On one of those almost-perfect California winter afternoons, when the slight bite in the air is offset by sun, fluffy white clouds and a turquoise sky, six scuba aficionados met at Divers Cove in Laguna Beach.
Before long, four had changed into wet suits and were beginning the steep journey down to the beach. As they progressed, members of the group drew a few stares from other Saturday afternoon beachgoers, for most of the divers wheeled rather than walked down the ramp. Then they used their powerful arms to shift themselves down the steps while a few able-bodied companions carried wheelchairs and heavy scuba gear to sea level. Eventually, two able-bodied and two handicapped divers made their way into the waves breaking on the beach.
It was another afternoon outing of the Handicapped Scuba Assn. (HSA), a nonprofit organization whose members are breaking through some of the stereotypes associated with the disabled. Founded by San Clemente resident Jim Gatacre in mid-1981 and incorporated in January, 1983, the association has trained about 40 individuals--handicapped and able-bodied--in the rules of safe diving. In doing so, the association encountered and overcame much diving industry resistance to the idea that handicapped people can be competent divers. HSA has also produced educational literature, devised a diver certification process for different levels of handicaps and produced a film, "Freedom in Depth," which premiered recently in Las Vegas.
Today the HSA is known by divers around the world, but its beginnings were more humble. In 1975 a UC Irvine staff member got Gatacre involved in teaching scuba to the handicapped, and a second class was offered through the university in 1977. Then there was a four-year break before Gatacre initiated his own scuba teaching program. Today the San Clemente resident is HSA's sole diving instructor as well as its chief promoter and record keeper, although some assistance is provided by his wife, Patricia Gatacre, past students and interested community members.
A full-time salesman for a small company's roofing product, Gatacre says he gives HSA about 30 hours of his time each week, working without a salary. He has a slight handicap, the result of a 1972 accident that temporarily paralyzed his right arm and made him feel "very alienated in terms of physical things." He remembers worrying about how people would respond to him and whether he'd be able to do things he had previously enjoyed, he said.
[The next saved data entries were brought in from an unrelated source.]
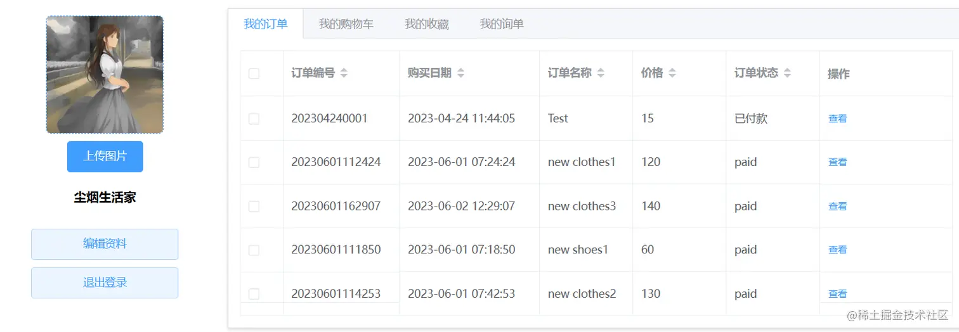Click the 订单名称 sort arrows
This screenshot has width=959, height=332.
601,73
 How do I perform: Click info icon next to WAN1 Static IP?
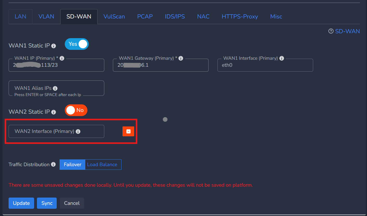[54, 46]
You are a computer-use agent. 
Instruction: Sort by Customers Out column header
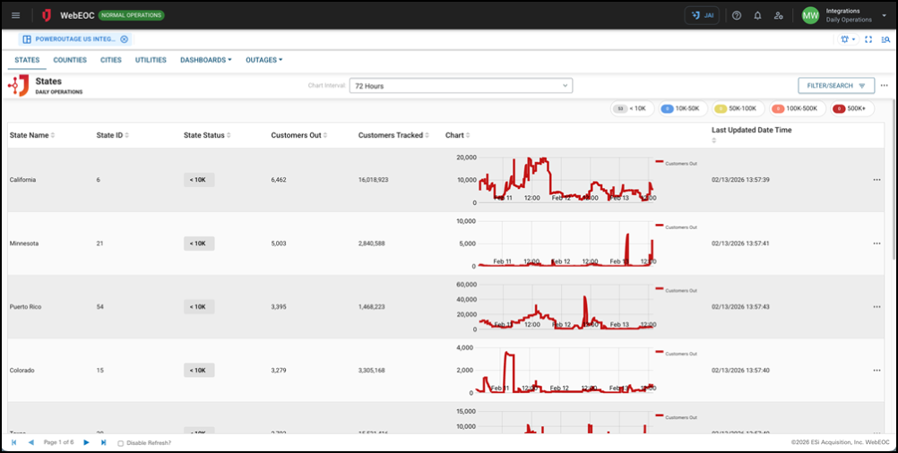299,135
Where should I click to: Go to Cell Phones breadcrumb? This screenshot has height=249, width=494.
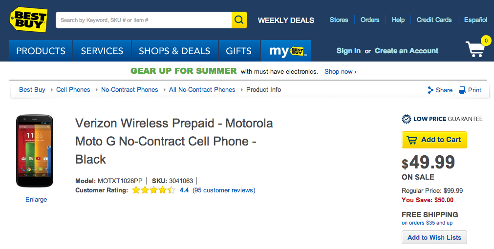(x=73, y=90)
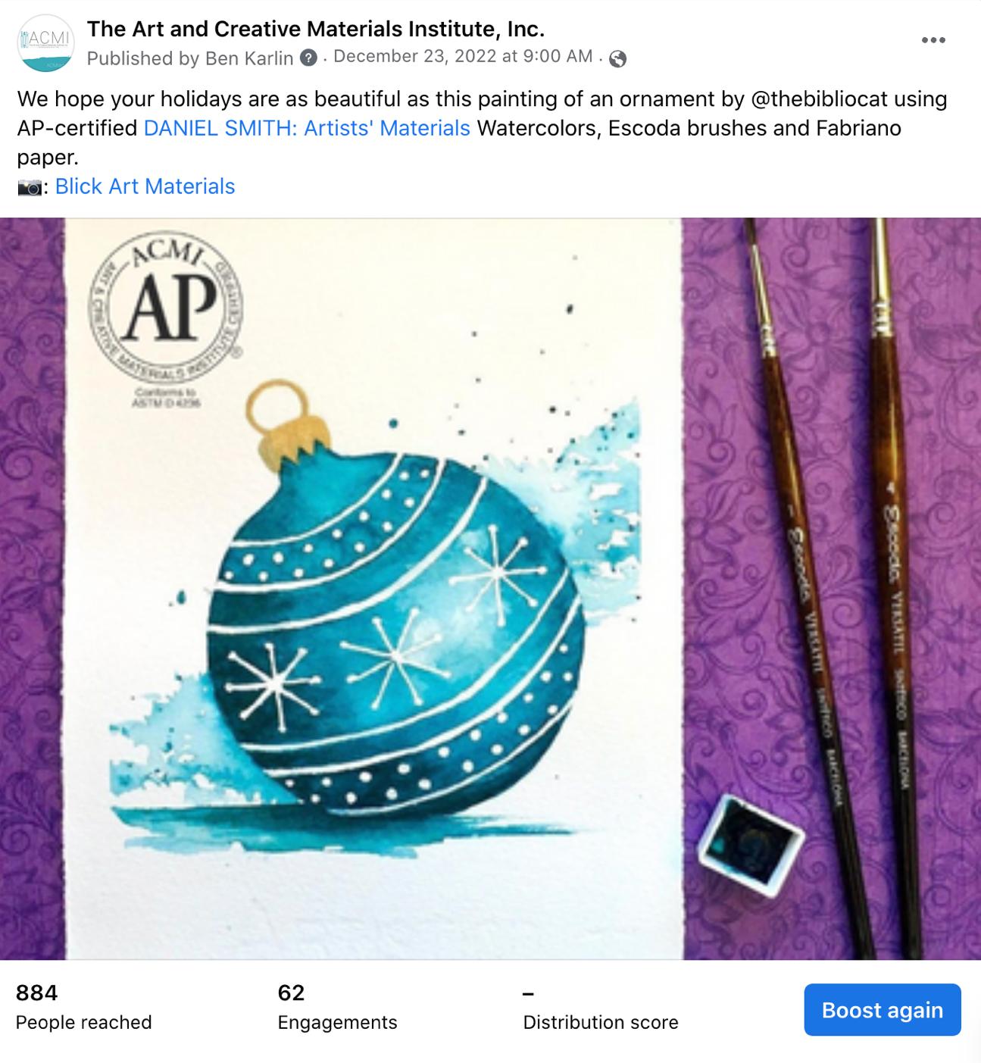Open The Art and Creative Materials Institute page name
The height and width of the screenshot is (1063, 981).
pos(316,29)
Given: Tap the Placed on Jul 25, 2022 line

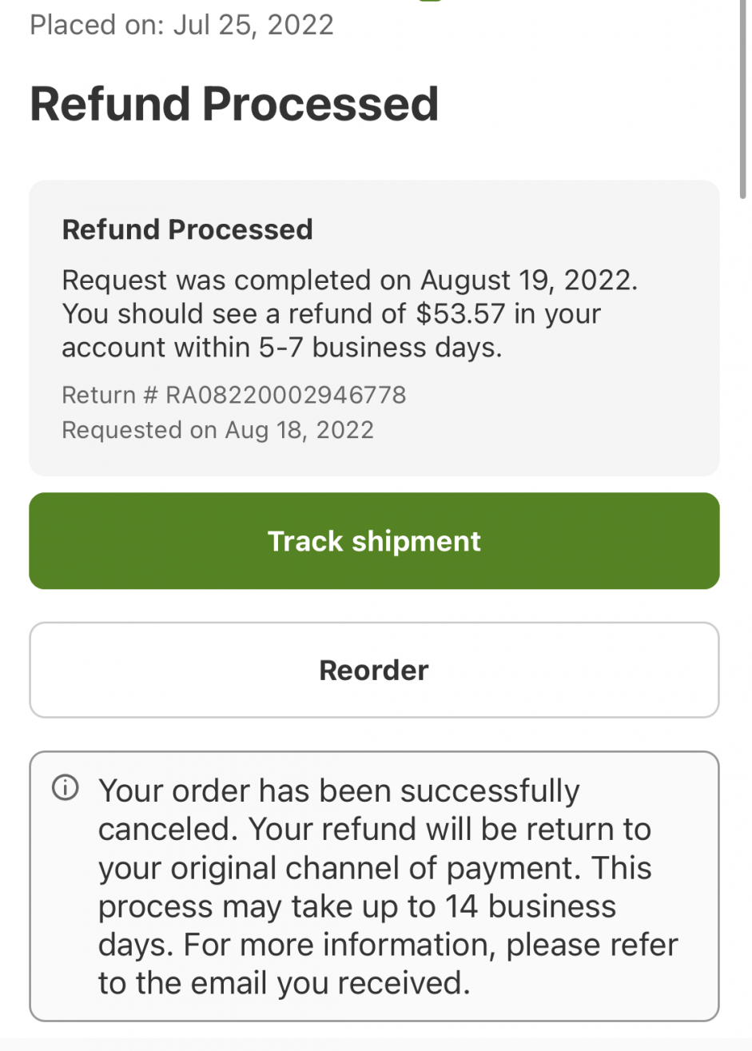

Eventually he recovered most of the use of his arm, but by then he was hooked on the idea of helping more severely handicapped people do things they hadn't dreamed possible. And over the years since then, Gatacre has taught scuba diving to paraplegics, quadriplegics, amputees, blind people and people with cerebral palsy.
"I like to teach. I'm a physical person, and I've got a degree in biology. This combines everything. I particularly like seeing people accomplish things that other people don't think they can accomplish--things they themselves don't think they can accomplish," Gatacre said. "The ocean doesn't care if you're handicapped or not. Diving is more than just a physical challenge, it's a mental challenge."
Handicapped divers are sometimes better at scuba than able-bodied divers, he added. "You're overcoming biological responses. For instance, it's not natural to breathe underwater. So you have to be trained to overcome those feelings." Even the strongest diver can't move very fast through deep water while wearing an average of 70 pounds of scuba gear, added the HSA founder. So the ability to propel oneself forward rapidly is not necessary. Training in how to take care of oneself and one's "dive buddy" is necessary, and so is knowing how "to keep yourself floating in the water, so you can get to the surface. That's the main thing, being able to get to the surface" in an emergency, said Gatacre.
Norm Anderson, one of Gatacre's first students, "is one of the best divers I've ever seen, and he's a paraplegic," Gatacre said. When Anderson was 10, a bout of polio deprived him of his ability to walk, but it didn't deprive him of a yen for adventure. He's played wheelchair basketball for 26 years and has been diving for three years. Scuba, said Anderson, 43, "is the most adventurous sport I've ever done.
"This is a sport where you're not limited to your wheelchair, and you're not bent in half like in all the wheelchair sports," said Anderson, who came along on the recent Divers Cove outing but didn't go into the water because of a slight cold. "This shows handicapped people what they can do, one on one, with able-bodied people." Scuba has become his favorite sport, added the Orange resident, because "down there you can go wherever you want to go."